Aufgabenziel:
Wie hat die Union laut dem Textauszug im Bundestag über die Anhebung des Mindestlohns auf 12 Euro abgestimmt?
***** Textauszug
Diese Frage geht auch an die Union. Sie waren skeptisch, was die Einführung
des allgemeinen Mindestlohns anging, bei der Anhebung auf 12 Euro haben Sie
damals nicht zugestimmt. 

Wir haben uns im Bundestag enthalten.

Wie passt das zu Ihrer Erzählung „Leistung muss sich lohnen“? 

Wir sind skeptisch bei staatlichen Lohnfestsetzungen und den Effekten auf
den Arbeitsmarkt. Als der allgemeine Mindestlohn mit unseren Stimmen
eingeführt wurde, wuchs die Wirtschaft noch Jahr für Jahr. Jetzt in der
Rezession kommt das Lohngefüge massiv unter Druck.

Die SPD hat die Bundestagswahl auch mit 12 Euro Mindestlohn gewonnen. Die
Union dagegen wirkt sozial kalt. Wo ist Ihre soziale Idee?
**********
***** Rohe Datensätze
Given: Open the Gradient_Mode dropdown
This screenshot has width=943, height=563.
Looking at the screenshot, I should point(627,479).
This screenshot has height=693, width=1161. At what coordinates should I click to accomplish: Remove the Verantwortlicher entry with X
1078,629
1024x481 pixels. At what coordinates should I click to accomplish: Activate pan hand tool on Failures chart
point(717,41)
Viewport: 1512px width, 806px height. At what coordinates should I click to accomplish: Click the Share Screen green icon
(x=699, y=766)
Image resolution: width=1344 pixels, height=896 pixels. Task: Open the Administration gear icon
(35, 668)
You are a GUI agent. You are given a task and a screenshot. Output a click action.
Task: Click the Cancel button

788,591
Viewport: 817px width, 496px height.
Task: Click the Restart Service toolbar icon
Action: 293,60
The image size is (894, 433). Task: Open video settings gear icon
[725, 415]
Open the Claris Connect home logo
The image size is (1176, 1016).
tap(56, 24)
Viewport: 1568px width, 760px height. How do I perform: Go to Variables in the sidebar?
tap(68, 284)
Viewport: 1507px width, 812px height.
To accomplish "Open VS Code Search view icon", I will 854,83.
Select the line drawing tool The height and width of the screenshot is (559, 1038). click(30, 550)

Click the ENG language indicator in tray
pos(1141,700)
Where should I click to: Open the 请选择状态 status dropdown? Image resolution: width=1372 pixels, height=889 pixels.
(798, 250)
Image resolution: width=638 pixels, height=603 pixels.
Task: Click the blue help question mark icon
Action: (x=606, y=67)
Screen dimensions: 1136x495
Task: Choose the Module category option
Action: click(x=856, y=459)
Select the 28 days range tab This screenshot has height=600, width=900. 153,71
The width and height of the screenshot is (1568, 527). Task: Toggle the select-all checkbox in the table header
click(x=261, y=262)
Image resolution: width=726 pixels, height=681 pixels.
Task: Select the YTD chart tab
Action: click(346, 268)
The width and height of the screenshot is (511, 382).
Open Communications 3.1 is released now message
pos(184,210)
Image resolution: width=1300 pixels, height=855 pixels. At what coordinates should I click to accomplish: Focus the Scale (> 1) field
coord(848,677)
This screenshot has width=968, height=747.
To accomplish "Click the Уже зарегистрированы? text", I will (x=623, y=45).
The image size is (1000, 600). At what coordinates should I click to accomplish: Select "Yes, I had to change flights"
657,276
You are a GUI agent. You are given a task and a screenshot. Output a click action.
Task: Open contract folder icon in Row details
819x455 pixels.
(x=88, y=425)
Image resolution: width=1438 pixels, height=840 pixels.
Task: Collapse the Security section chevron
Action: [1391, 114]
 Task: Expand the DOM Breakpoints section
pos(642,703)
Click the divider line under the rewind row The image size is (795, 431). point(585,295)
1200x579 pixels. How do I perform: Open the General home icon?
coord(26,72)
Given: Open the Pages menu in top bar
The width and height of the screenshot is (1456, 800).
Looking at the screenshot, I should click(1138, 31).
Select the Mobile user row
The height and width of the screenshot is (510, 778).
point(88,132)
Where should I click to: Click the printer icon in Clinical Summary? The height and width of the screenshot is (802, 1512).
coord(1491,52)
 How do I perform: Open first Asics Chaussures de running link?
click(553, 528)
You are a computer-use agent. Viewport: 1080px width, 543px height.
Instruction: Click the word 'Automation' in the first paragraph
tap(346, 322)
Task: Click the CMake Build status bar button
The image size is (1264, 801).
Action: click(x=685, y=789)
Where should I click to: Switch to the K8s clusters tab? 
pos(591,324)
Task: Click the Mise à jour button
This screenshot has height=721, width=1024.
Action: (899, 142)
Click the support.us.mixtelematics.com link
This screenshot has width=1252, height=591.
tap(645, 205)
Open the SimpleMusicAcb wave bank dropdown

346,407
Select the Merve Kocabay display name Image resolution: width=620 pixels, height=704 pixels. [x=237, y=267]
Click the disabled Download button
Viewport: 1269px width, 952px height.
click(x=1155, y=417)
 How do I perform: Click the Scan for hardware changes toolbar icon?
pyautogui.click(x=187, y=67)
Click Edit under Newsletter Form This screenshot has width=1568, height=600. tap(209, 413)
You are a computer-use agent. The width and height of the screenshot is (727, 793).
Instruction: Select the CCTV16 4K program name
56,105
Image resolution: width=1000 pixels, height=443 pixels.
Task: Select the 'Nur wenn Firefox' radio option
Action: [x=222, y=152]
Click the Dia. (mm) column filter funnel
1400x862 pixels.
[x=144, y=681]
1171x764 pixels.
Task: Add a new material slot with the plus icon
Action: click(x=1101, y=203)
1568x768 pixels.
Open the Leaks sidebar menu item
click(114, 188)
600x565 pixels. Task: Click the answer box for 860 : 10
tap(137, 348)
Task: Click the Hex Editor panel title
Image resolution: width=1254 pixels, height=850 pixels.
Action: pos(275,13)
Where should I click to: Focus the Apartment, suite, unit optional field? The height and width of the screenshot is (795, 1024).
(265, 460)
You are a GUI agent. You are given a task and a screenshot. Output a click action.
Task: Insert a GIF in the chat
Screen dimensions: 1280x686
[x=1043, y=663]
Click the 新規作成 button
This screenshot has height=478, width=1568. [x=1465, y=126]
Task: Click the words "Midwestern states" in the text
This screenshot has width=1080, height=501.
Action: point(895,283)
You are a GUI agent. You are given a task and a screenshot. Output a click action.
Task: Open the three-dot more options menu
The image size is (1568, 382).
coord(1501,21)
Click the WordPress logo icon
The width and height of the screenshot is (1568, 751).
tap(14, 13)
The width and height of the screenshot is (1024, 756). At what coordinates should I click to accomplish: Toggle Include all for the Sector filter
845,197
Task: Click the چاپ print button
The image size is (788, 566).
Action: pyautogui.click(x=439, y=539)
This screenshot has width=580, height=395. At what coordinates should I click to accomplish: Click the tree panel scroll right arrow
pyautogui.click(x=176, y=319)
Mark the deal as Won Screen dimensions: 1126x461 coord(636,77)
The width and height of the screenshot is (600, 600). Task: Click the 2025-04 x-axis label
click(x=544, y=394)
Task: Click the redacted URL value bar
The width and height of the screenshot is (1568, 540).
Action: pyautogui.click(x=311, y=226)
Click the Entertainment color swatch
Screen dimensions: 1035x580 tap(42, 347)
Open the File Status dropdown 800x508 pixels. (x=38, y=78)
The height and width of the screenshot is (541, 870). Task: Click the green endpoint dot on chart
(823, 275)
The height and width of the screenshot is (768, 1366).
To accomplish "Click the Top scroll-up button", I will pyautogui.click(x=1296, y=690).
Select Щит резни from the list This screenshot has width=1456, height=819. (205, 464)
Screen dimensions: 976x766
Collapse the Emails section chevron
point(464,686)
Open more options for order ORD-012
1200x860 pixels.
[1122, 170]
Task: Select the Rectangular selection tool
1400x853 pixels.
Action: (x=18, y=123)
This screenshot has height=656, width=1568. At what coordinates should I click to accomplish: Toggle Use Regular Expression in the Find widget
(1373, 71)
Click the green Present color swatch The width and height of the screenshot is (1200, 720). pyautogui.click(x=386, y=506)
**********
Lösung:
Sie hat sich enthalten.